Start of Materials provided

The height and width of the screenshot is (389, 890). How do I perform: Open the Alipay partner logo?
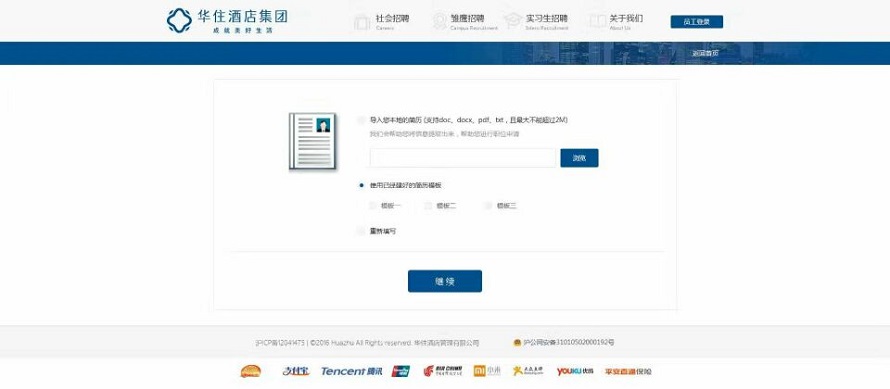tap(296, 371)
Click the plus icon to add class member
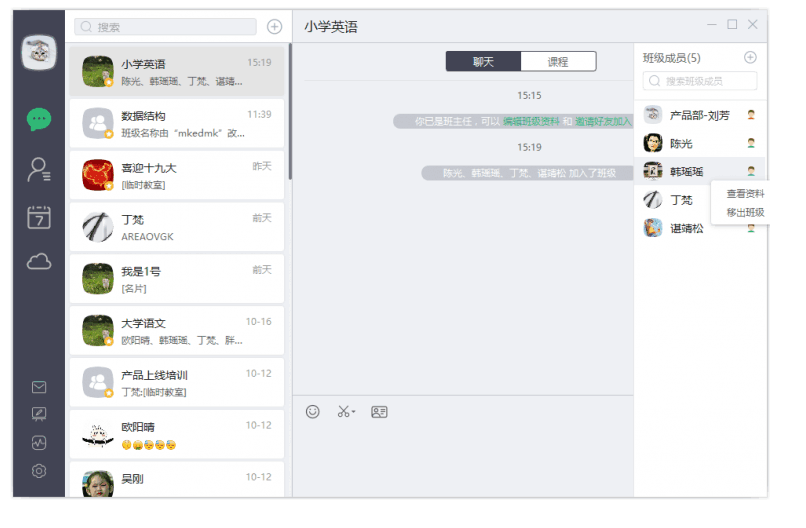 [750, 58]
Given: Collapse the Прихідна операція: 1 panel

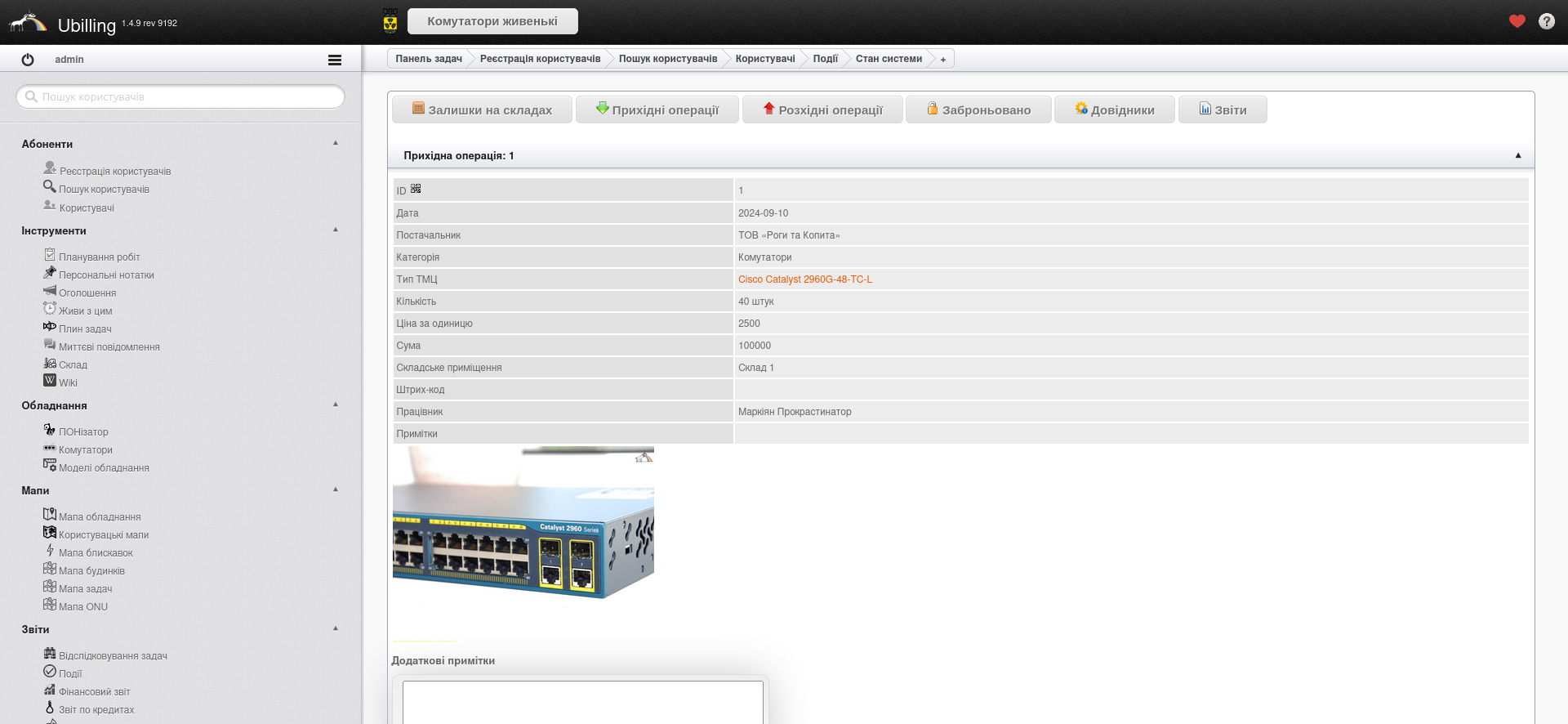Looking at the screenshot, I should pyautogui.click(x=1517, y=155).
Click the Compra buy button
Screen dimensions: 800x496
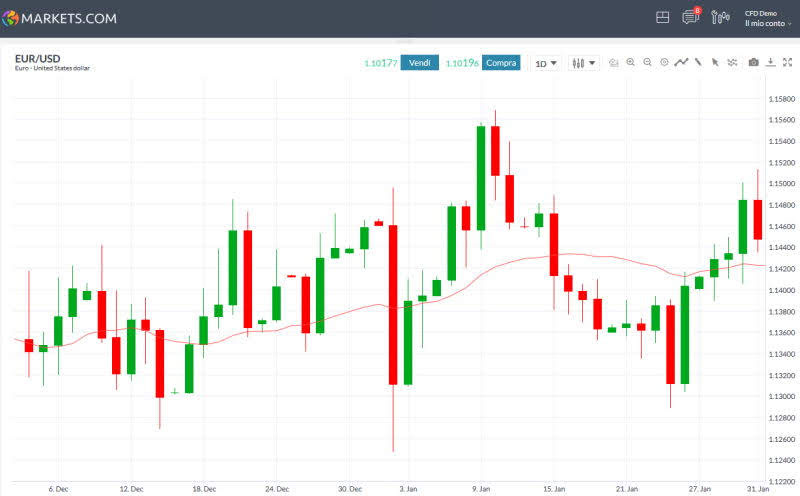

End of Materials provided

## What to produce
Everything in the material goes into the copy exactly, except the images.

## Reply to the exercise
The height and width of the screenshot is (389, 890). How do I perform: Open the Alipay partner logo?
tap(296, 371)
Click the plus icon to add class member
 [750, 58]
Given: Collapse the Прихідна операція: 1 panel

Looking at the screenshot, I should pyautogui.click(x=1517, y=155).
Click the Compra buy button
Screen dimensions: 800x496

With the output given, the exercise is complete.